Taurine Foods and Products
What Is Taurine In? Taurine Foods and Products
According to the FDA, healthy adults are able to synthesize taurine from sulfur-containing amino acids, such as cysteine and methionine. This makes taurine a conditionally essential nutrient, but newborns and those who may be in certain disease states may require dietary supplementation.
Taurine is naturally found in meat and dairy products, which means if you eat a balanced diet, you probably get all you need. It’s found in cow’s milk-based infant formula and may be added as a supplement to non-dairy-based infant formula.
For those who eat both plants and meat, diets have been estimated to provide nine to 400 milligrams of taurine per day. For those on a lacto-avo-vegetarian diet, it’s estimated to be about 17 milligrams per day, while vegan diets indicate zero levels of taurine. The FDA states that individuals with low dietary taurine intake may conserve taurine. So basically, the excretion of taurine through urine is low when taurine is restricted, as in the case of a vegetarian or vegan diet.

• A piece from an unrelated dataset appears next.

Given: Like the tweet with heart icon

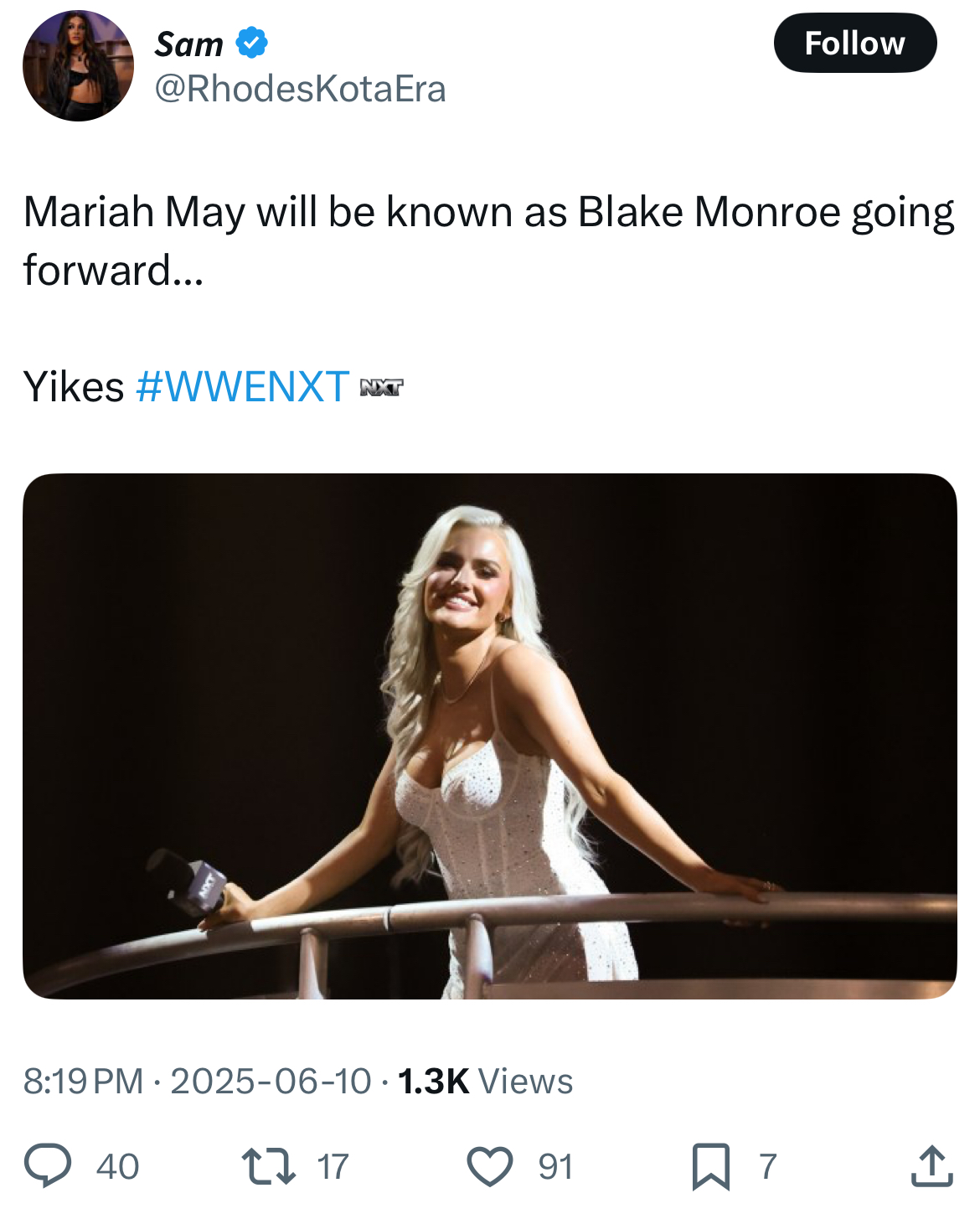Looking at the screenshot, I should coord(489,1165).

What is taurine content in certain foods? Here are a few approximations:
- Meat and poultry — 11 to 306 milligram/100 grams wet weight
- Seafood — 11 to 827 milligrams/100 grams wet weight
- Dairy products — two to eight milligrams/100 milliliters
- Breast milk and infant formula — four to seven milligrams/100 milliliters
Up to 3,000 milligrams per day of taurine in supplement form is considered safe. However, more studies are needed to confirm this. Additionally, your body will excrete excess taurine through the kidneys, but that could put a lot more work on the kidneys than necessary, especially for anyone dealing with kidney failure, something to discuss with your doctor.